Karmię piersią już 4 miesiąc, mała ładnie rośnie, ale nie obyło się bez problemów na samym początku....
Musiałam zostać w szpitalu tydzień po porodzie, bo Maja dostawała antybiotyk na płucka. Zachłysnęła się zielonymi wodami przy porodzie i nie oddychała... koszmar..

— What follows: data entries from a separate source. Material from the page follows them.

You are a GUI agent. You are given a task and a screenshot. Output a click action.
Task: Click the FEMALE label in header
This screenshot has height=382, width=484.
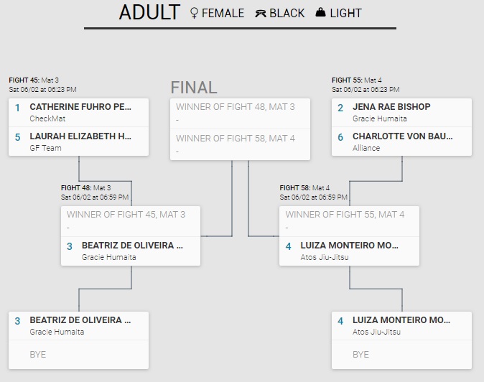[223, 13]
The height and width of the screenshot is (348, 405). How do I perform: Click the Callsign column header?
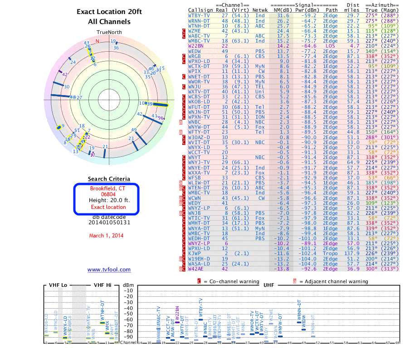pos(200,9)
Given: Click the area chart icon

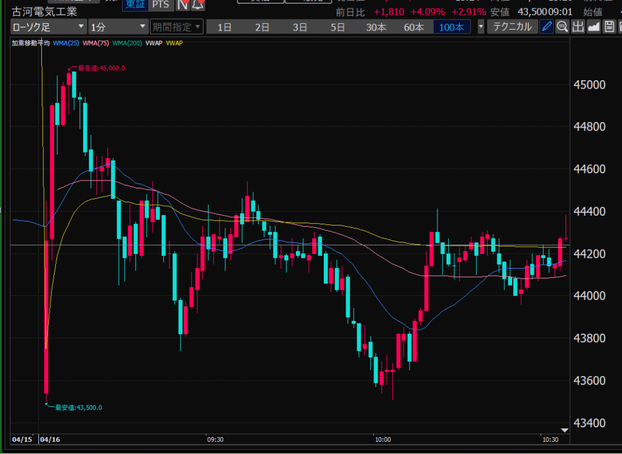Looking at the screenshot, I should 593,27.
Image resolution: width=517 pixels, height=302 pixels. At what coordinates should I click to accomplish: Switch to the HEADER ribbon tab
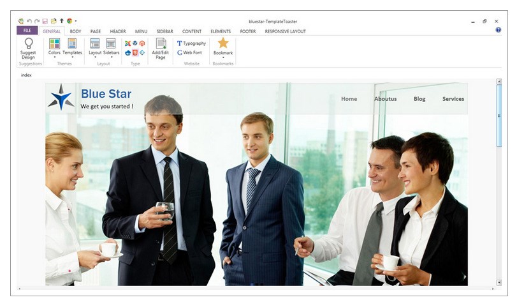pyautogui.click(x=118, y=31)
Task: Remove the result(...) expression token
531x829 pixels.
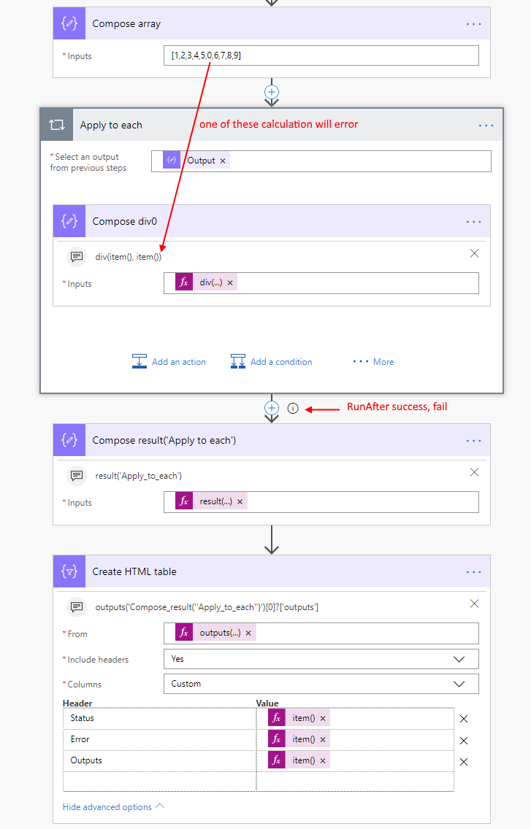Action: (239, 501)
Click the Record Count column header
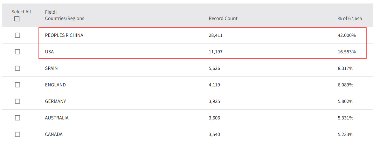 (x=223, y=18)
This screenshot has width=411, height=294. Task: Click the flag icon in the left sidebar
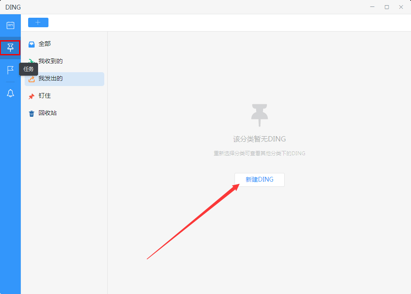point(10,70)
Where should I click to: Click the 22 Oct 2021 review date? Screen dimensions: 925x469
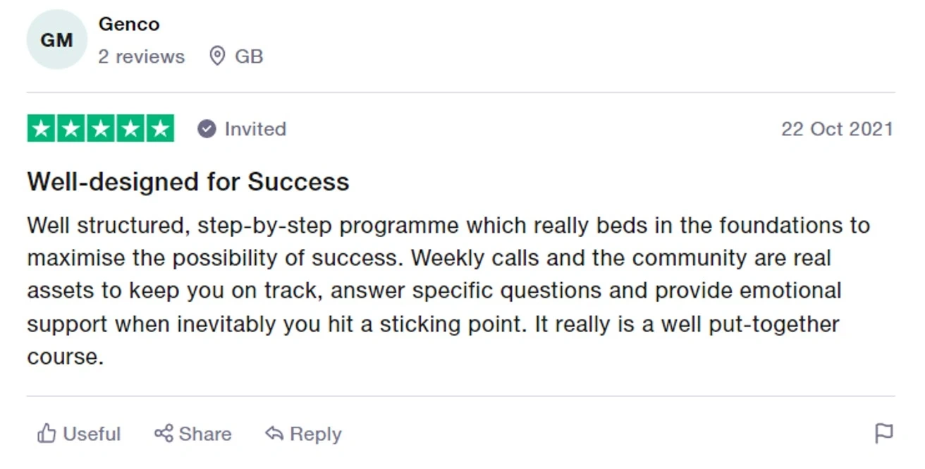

Nadszedł nawał pokarmu. Nie mogłam już z bólu wytrzymać, a gdy mówiłam o tym położnym, każda mnie zbywała i mówiła, że mam sobie ściągnąć. Ale jak!? To moja pierwsza ciąża i pierwsze dziecko.. dodam że pierwszy raz w życiu byłam w szpitalu! W końcu na jakimś obchodzie, ordynator spytał się jak się czuję. Poskarżyłam mu się, że nie mogę już na piersi wytrzymać. Za to zaraz za nim baby, bo inaczej nie idzie tego nazwać, zaczęły że "trzeba było mówić", A co niby nie mówiłam?!
Na szczęście za chwile przyleciała do mnie babki jedna z drugą i rozmasowały mi piersi i ściągnęły pokarm. Nauczyły jak mam ściągać i co robić by nie mieć później problemów.
Musimy upominać się o swoje w szpitalu bo one od tego są a nie od spijania kawek! To przez poprzednią zmianę prawie o włos bym nie straciła dziecka, bo im się porodu nie chciało przyjmować... Dopiero jak przyszła druga zmiana o 19 i zabrała się za mnie to o 20 urodziłam córeczkę i to dzięki nim i ich szybkiej reakcji żyje i jest wszystko w porządku. Dodam że wody mi odeszły o 10 rano, a po wielkiej awanturze z łaską wzięli mnie na porodówkę o 16...
Oby żadnej matce się taka sytuacja nie przytrafiła.
Ze mną na szczęście cały czas był mąż i to on latał do lekarzy, bo ja miałam bóle krzyżowe i ledwo się ruszałam.